Today marks exactly two months since I began this weight-loss venture. Two months of sticking to a plan and gradually increasing my exercise to 5 days per week. Two months = 18 lbs lost. I’m so close to my next milestone I can almost taste it.
In terms of my plan, I don’t see myself making any big adjustments until perhaps after the holidays, unless my weight plateaus. At the same time, I am reading and information-gathering about weight lifting and about eating in such a way that would optimize muscle growth, because long-term, I do believe my eating habits will need some changes for me to be a successful loser and maintainer. As I lose weight, I do not want to eventually be required to live on 1200 calories per day forever, or even 1400 calories. Nor do I want be constantly required to up my cardio time to burn the same amount of calories as my body becomes more efficient with those movements. And if I play this game strictly by the lady-mag cut-calories rule, I could see things coming down to that. I could also see myself being a thin person who is still kind of flabby, despite being at a “healthy weight.”

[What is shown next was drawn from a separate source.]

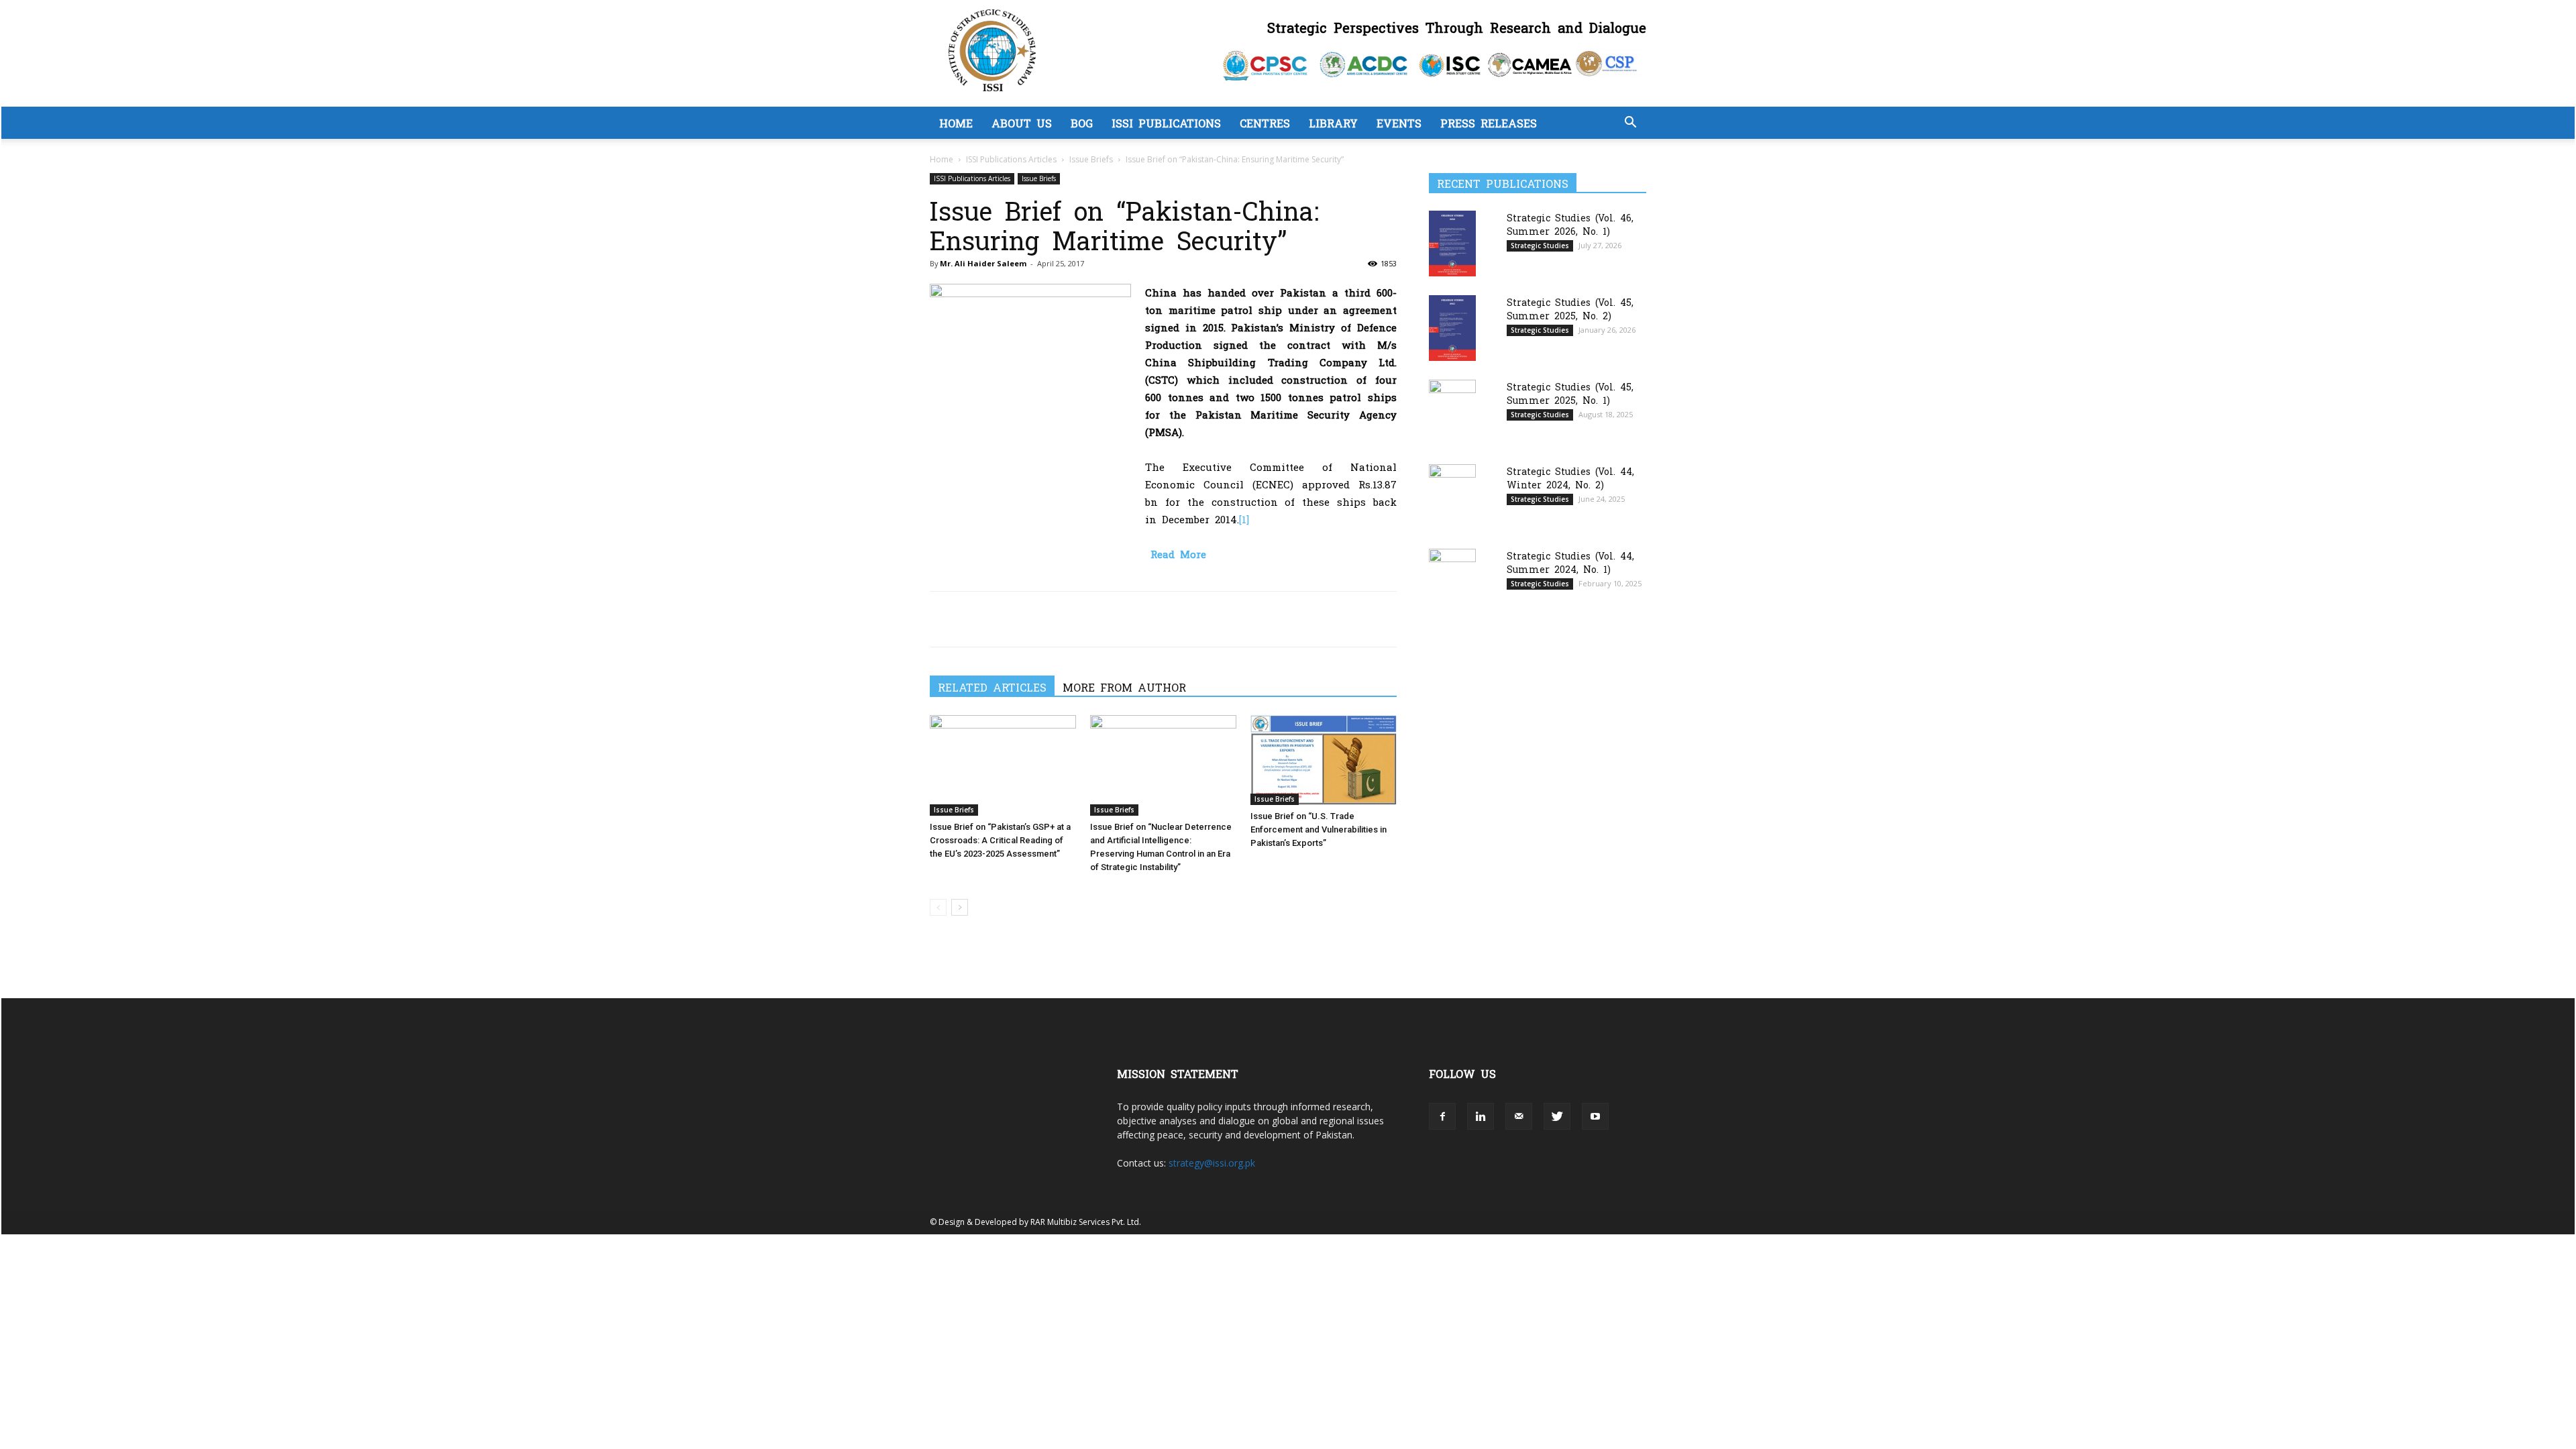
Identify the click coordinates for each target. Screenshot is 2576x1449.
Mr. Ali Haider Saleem (983, 263)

I’m reading The New Rules of Lifting for Women, and although I don’t know if I will have the confidence to do its strength workouts by myself off the bat, I do see myself heading in that general direction in 2010. Perhaps I’ll shell out the bucks for a personal trainer to get me started; in this case it would probably be worth it.
In terms of eating more healthfully with an eye toward muscle-building, I think I will need to eat more protein than I have been. SparkPeople breaks down my macronutrient ratios (fat/carbs/protein) for me in its reports, and I consistently come in on the very low end of the advised protein range—whereas my carbs are often a little higher than the high end of the recommended range. So yes, my eating is somewhat out of balance.
I have been making small changes to begin remedying this issue. For one thing, I am having omelets for breakfast several days per week now. This is something that came about what I got a bit bored with my food about a month into my program and my boyfriend and I figured out that, actually, making omelets isn’t too hard! I notice that on the days I have omelets for breakfast, I tend to be less hungry/have less cravings mid-morning. And obviously, my macronutrient ratio is a little more balanced, because I’m getting extra protein from the eggs.
I think I will use the next month and a half or so as time to experiment gently with adding more protein and some veggies into my regular meal plans. I don’t want to shock my system (psychologically if not physically), but I do want to keep improving what I’m doing at a rate I can handle.